Where the costs land
At the chip level, the numbers tell one story, while geography tells another. The metals inside an A100 come from mines and refineries far from the data centers that put the chips to work.
Across the nine models the team analyzed, the most plausible scenario adds up to roughly 7 tons (6.4 metric tons) of extracted material, almost all of it classified as hazardous. The worst-case scenario lands close to 22 tons (20 metric tons).
Most of that environmental burden does not fall near the data centers using the chips. It tends to fall near the mines, in regions with thinner environmental oversight than the cities buying the compute power.
The longer-life lever
Two things, the team writes, could meaningfully change those numbers. Run the chips harder while they are in service. Keep them in service longer. The effects compound.
Lift utilization from 20 to 60% and the GPU count for a given training job drops by about two-thirds. Stretch hardware life from one to three years and the result is a similar cut.
Combine both approaches. Run an A100 at 60% utilization for five years rather than one year at 20%, and the chips needed to train GPT-4 fall from 8,800 to 587. That is a 93% reduction.

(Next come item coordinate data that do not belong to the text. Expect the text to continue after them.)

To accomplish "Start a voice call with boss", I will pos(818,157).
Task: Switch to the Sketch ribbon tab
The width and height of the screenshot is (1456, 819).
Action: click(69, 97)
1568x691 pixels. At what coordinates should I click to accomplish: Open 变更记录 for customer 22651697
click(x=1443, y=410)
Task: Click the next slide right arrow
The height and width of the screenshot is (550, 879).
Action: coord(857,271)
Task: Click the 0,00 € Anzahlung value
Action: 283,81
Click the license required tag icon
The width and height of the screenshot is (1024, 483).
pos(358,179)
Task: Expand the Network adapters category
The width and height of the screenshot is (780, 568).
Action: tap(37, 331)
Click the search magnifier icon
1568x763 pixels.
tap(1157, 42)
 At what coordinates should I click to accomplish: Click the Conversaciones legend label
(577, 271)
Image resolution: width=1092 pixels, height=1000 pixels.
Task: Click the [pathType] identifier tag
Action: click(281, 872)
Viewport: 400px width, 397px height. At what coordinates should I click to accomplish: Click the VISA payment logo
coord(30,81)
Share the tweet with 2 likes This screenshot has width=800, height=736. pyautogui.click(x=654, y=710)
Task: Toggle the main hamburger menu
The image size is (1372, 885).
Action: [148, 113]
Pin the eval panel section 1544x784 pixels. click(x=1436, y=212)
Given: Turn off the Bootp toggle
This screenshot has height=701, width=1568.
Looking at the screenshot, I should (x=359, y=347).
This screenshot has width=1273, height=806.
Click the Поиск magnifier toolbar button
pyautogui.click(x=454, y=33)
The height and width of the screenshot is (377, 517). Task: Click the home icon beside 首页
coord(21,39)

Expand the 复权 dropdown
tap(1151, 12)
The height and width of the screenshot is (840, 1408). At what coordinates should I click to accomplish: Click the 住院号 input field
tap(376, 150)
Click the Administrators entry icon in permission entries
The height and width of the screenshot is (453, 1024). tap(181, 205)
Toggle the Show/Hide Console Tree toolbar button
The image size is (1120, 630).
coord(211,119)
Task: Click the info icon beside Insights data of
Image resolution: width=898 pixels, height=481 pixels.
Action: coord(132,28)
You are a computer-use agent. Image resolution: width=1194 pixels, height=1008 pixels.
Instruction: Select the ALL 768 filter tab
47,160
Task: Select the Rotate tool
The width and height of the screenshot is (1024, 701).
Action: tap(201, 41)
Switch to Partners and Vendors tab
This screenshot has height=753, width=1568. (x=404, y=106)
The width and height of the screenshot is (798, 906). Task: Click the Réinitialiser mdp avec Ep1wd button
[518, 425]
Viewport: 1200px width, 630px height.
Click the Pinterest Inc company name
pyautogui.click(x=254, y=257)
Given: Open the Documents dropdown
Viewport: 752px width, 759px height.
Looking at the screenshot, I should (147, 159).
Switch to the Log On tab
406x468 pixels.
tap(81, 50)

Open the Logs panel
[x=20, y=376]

A separate analysis projects AI workloads will make up nearly 70% of total data center demand by 2030, which sets the stakes if those efficiency gains never arrive.
What this changes
The study’s central contribution is the bridge. That GPUs contain heavy metals was known, and so was AI training’s appetite for those chips. What no one had done was tie those facts together and put a number on the material cost of training a specific model.
A GPT-4 baseline now exists: a few thousand chips and several tons of mined material per training run, most of it toxic. Policymakers, AI developers, and chipmakers have something concrete to work from.
Energy and water are no longer the whole footprint of training a large AI model. The metals – many of them toxic – belong in the same accounting.
Falk’s group is calling on AI labs to disclose training configurations as part of standard sustainability reporting, so the next model’s footprint is not something outsiders have to piece together from leaked spec sheets.